The elder man's keen eyes saw the tokens of a conflict in the other's face, and he was too wise to address him directly. His occasional remarks had the effect of soliloquies, but they plunged Scotty's soul in the valley of shadows.

He was thinking how all his life he had been compassed about. He knew now that what he had called hedging circumstances had been God's very Hand. His grandmother's faithful teachings had guided his careless boyish feet; his grandfather's falls from the high position he had set himself were graphic object-lessons to teach the value of righteousness; Monteith's influence had kept him in the right way, and now how dared he turn aside of his own will?

But what was the minister reading now? What but the story of a young man, one so goodly and commendable in person and character that the Master had regarded him with an especial feeling of comradeship; but there was one thing he refused to give up, and he turned his back upon the Saviour of mankind and went away sorrowful, "for his possessions were very great." And Scotty's possessions were great also—those he was about to reach out and seize, infinitely beyond the value of gold and silver, and he wanted to turn away, too, but something held him.

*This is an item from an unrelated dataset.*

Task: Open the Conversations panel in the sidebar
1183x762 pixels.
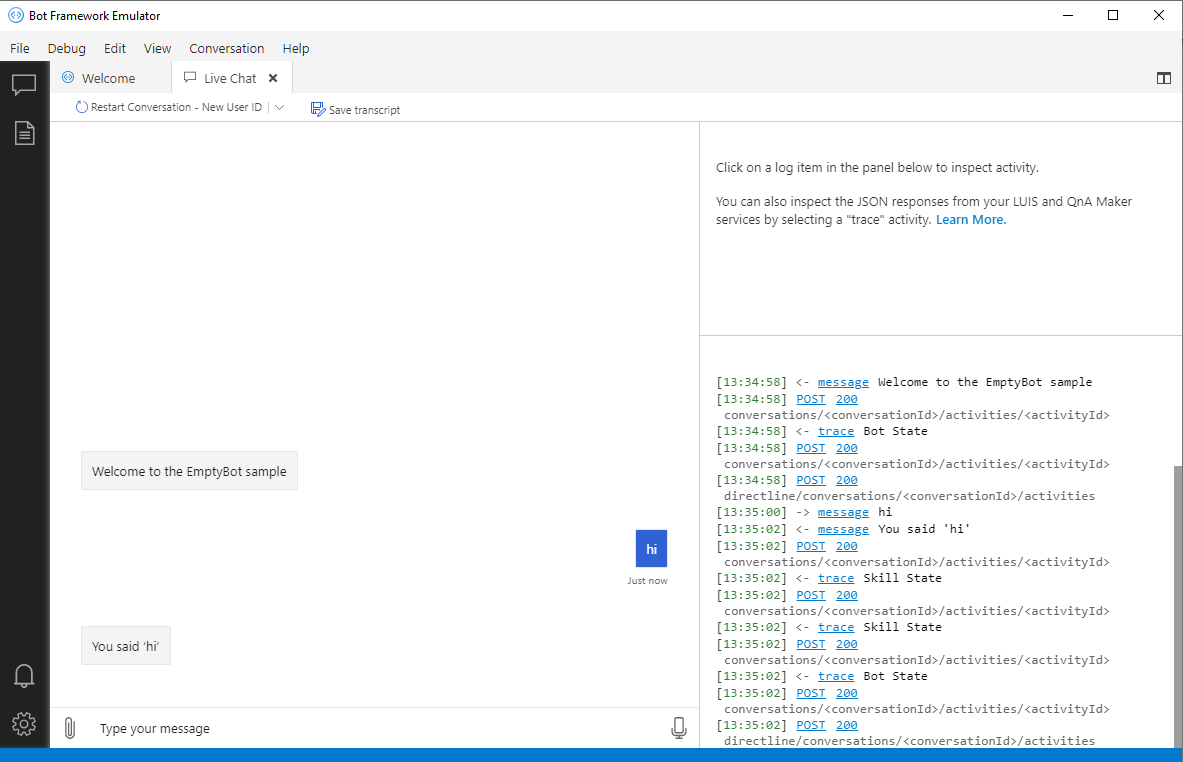Action: [24, 84]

The minister glanced at the young man's face, and knew his heart had been touched. He closed the Book. "Let us pray," he said, and rising, knelt by the side of a moss-grown log. But Scotty did not kneel; he sat erect, staring with desperate eyes into the fire, and striving with all the force of his will to harden his heart. To his relief the old man made no remark upon his strange conduct when he arose from his knees, but at once went to his bed in the shanty. Some subtle instinct told him the young man would be better alone.

Long after he had retired Scotty walked up and down before the fire, fighting out the old, weary battle; but now with a fury as if for life.

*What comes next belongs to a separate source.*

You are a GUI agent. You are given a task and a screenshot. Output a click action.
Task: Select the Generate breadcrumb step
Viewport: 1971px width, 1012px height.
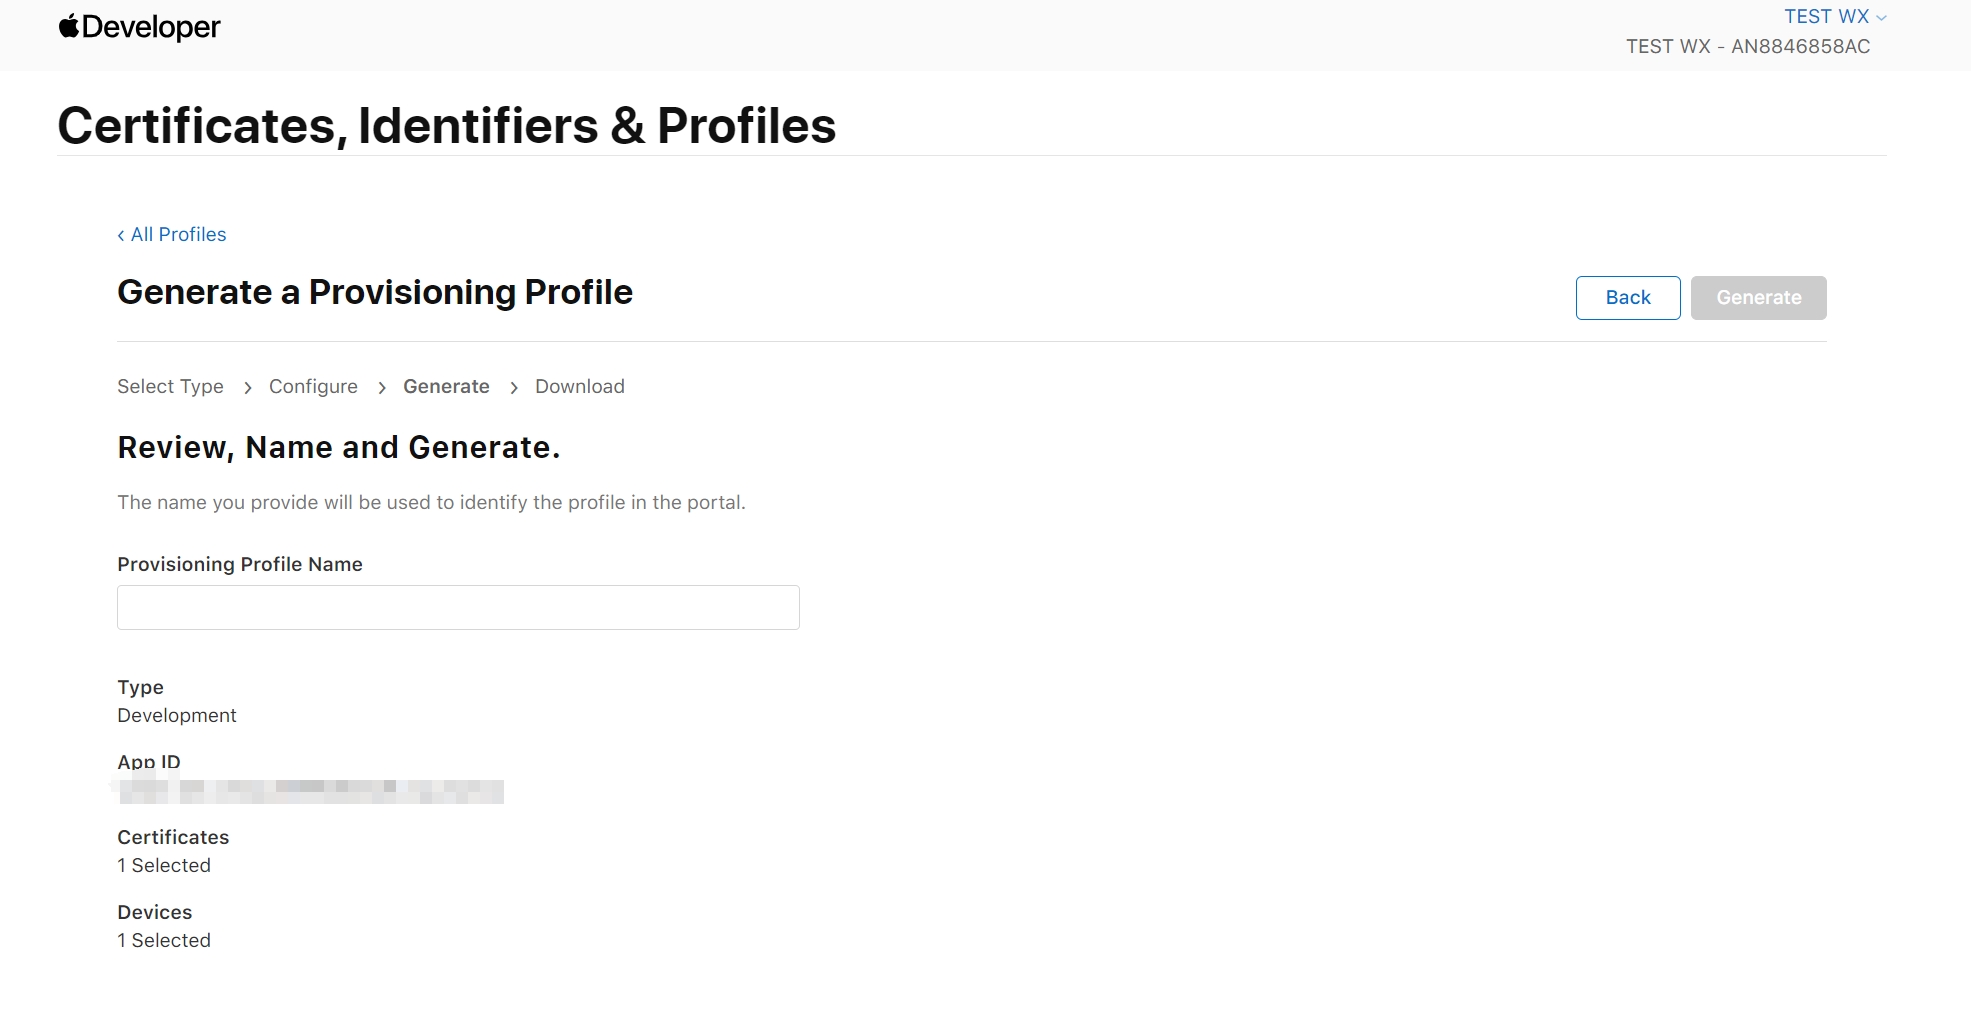coord(446,386)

To go on with his work at Raye & Hemming's now in the light of what had come to him this night would be, he knew, to cast aside all the teachings of his lifetime—the teachings of Granny, of experience, yes, even of Monteith, for he realised now they had all come from God, and were one. He was down in the valley of the shadows, and the rod and staff were of no comfort to him, for they meant pain and renunciation.

He could not give up Captain Herbert's friendship and Isabel; he could not go on. The fire had died down to a red eye looking sullenly out of the smoky darkness, the moon had sunk behind the forest ring, and out of the blackness of night came a sensation of approaching change, a hint that the dawn was near. As Scotty, pale and haggard, stood looking into the dying fire, a step aroused him and the minister was by his side.

"Why, sir," he cried in surprise, "you will surely not be getting up yet. It is quite dark."

"I was not sleeping," said the old man. "I could not but watch you," he added gently, "for I cannot but see you are carrying a burden; one heavy for your time of life, my lad, and I wondered if I could be of any help."

All Scotty's mental attitude of defiance melted away before this gentle sympathy. He was silent, simply through the inability to speak, and the minister continued, "Do not speak of it if you would rather not. I would not force your confidence, but just come and we will pray about it, and you will tell the Father and He will be making it right."